CHINA MASTERS 2013 SF – Li haunted by Thailand again

A month after losing to Ratchanok Intanon in the final of the World Championships, Li Xuerui once again bit the dust against a Thai player – this time, Porntip Buranaprasertsuk. […]

A month after losing to Ratchanok Intanon in the final of the World Championships, Li Xuerui once again bit the dust against a Thai player – this time, Porntip Buranaprasertsuk. Apart from this hiccup and the weakness in the men’s doubles,  Chine ends of with 5 finalists, 2 of them guaranteeing a women’s doubles title. Korea took up the other spots, leaving only 2 spots for Thailand and Japan.

By Kira Rin. Photos (archives): Badminonphoto

Porntip Buranaprasertsuk (photo) walked in the footsteps of her now famous compatriot Intanon by beating Li Xuerui. Their semi-final  was characterized by quick drives, sometimes to the body. It almost became a game of dodge the shuttle with players sidestepping to watch the shuttle sail out. Xuerui unsuccessfully challenged a couple of line calls where she thought the shuttle was going out but was called in. Alas, her hope ended when she hit the shuttle out at the final point and she bowed 16-21, 21-15, 20-22.
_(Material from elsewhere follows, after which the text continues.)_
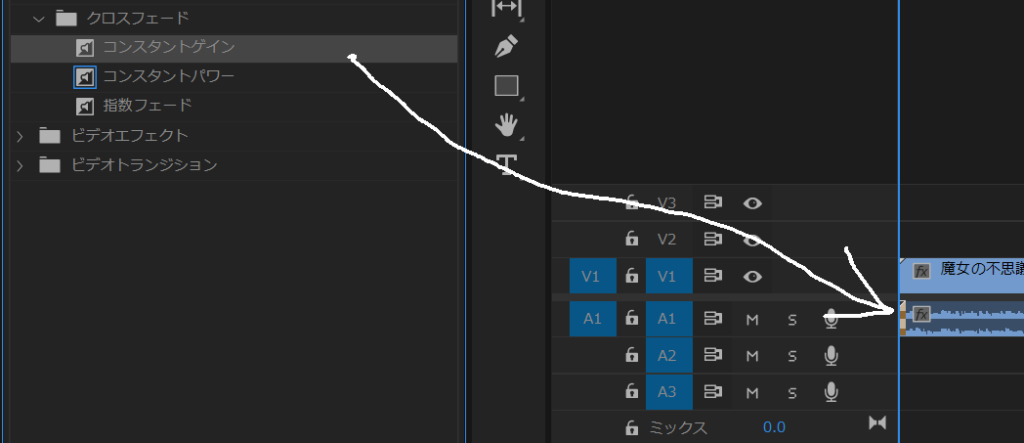Screen dimensions: 1024x443
Task: Select the コンスタントゲイン effect item
Action: click(169, 47)
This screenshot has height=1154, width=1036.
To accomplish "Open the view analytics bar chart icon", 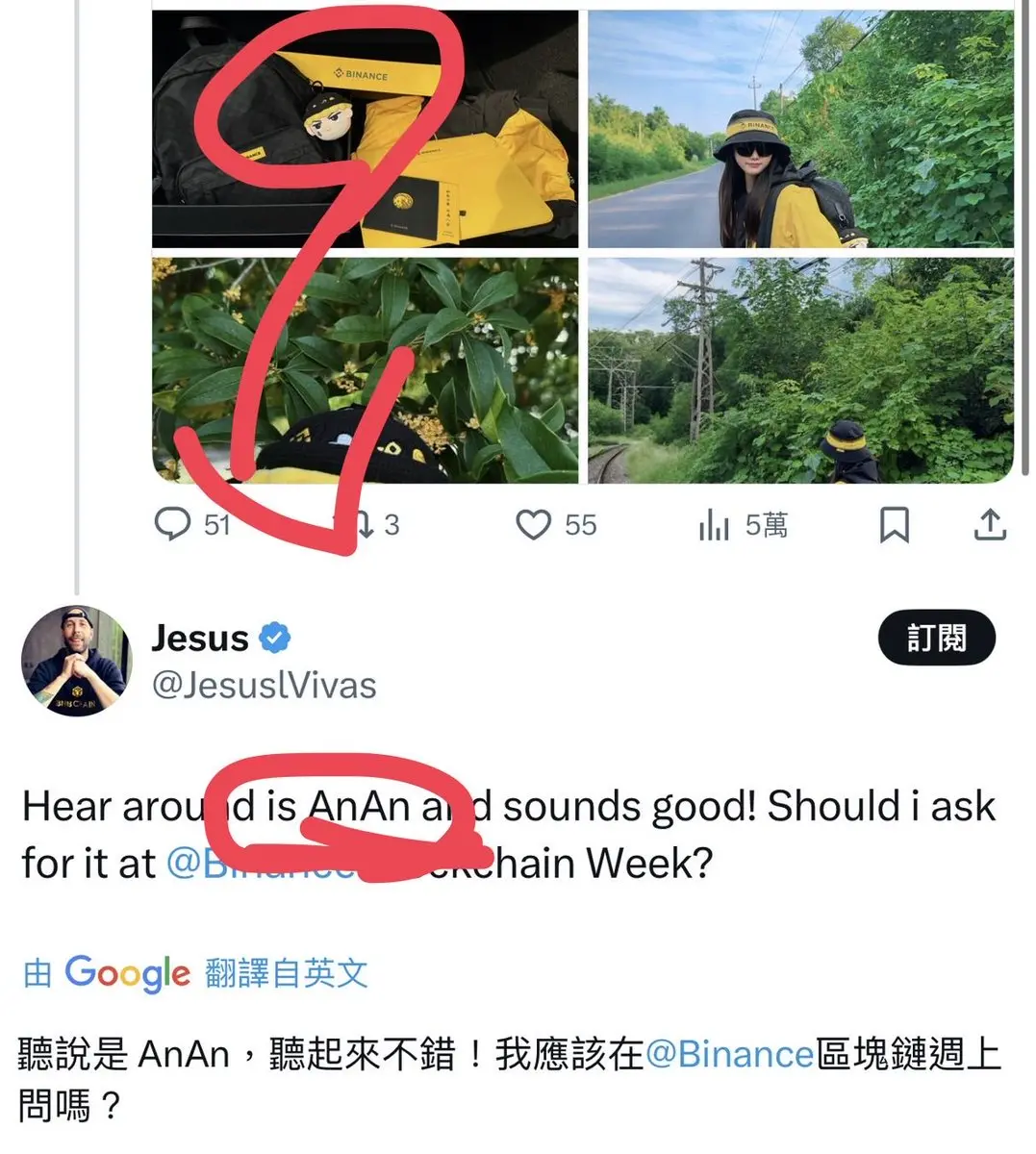I will click(714, 525).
In the other semi-final, Liu Xin (photo) kept the shuttle flying low and mostly at Sayaka Takahashi’s front court. Despite that, Sayaka was almost able to erase a 7-point deficit, from 13-20 down, until Liu Xin earned a lucky point to conclude the first game 21 -17.  From then on, the spectators were treated to a fast and furious display of singles rarely seen at top levels. Both sides would play quick nets and front shots in an attempt to gain a high lift that would present a perfect opportunity to attack. Many a time, the players bent over in exhaustion, sometimes diving for a shot that was landing a little out of their reach. Agonizing did not help Sayaka as she struggled valiantly for shots just a step away. Liu Xin was lucky to walk away from the tiring match after just 2 games.
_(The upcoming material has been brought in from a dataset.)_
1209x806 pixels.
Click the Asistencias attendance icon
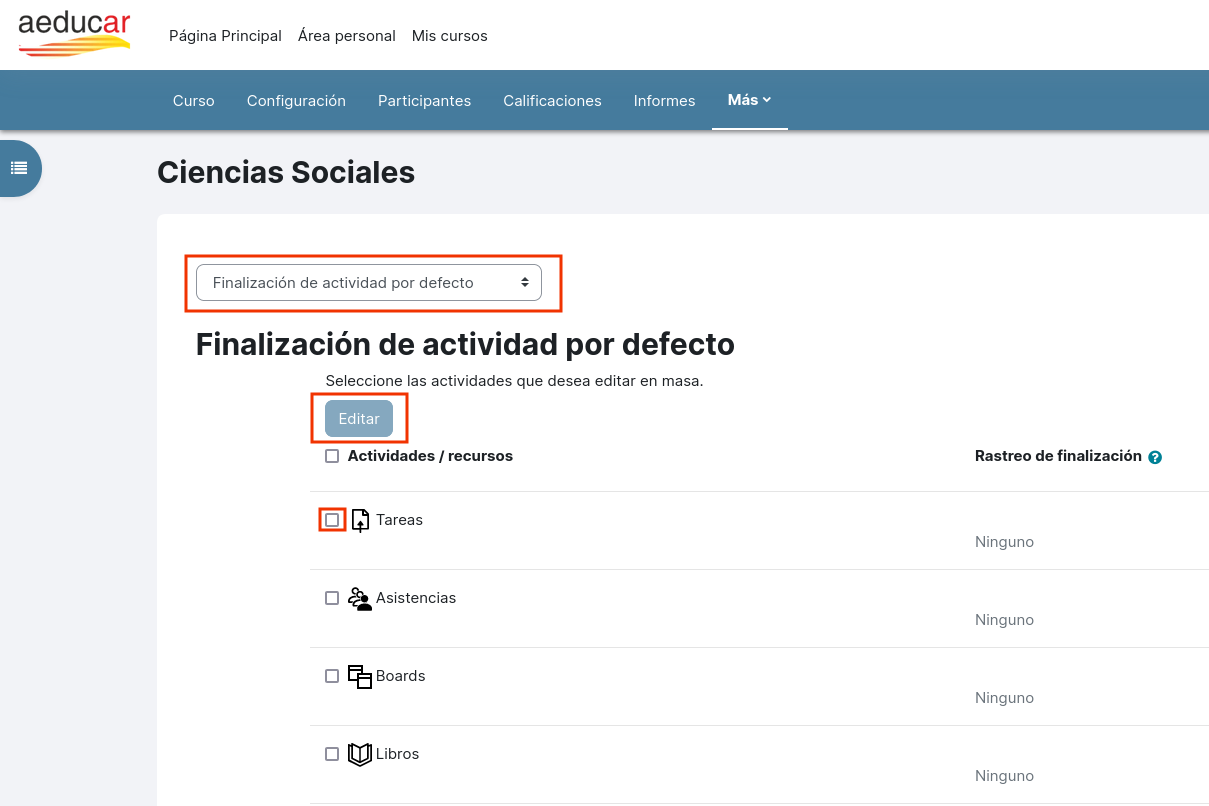click(x=360, y=598)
Men’s Doubles – A crumbling wall

Hiroyuki Endo and Kenichi Hayakawa (photo) suffered a minor scare when they dropped the first game to Chai Biao and Hong Wei. However, they justified their top 10 status with their athletic agility, jumping to hit steep and fast shots. Chai and Hong tried to match their pace, but were not able to control the shuttle well, as they would often hit it out or let a shot fly past only to see it land in.

Lee Yong Dae and Ko Sung Hyun showed they were still a partnership to be reckoned with when they took out Liu Xiaolong and Qiu Zihan seemingly effortlessly. Lee Yong Dae commandeered the match, setting himself to the front while forcing shots to be returned high for his trusted partner to smash. In taking the match, they ended China’s hope in the men’s doubles.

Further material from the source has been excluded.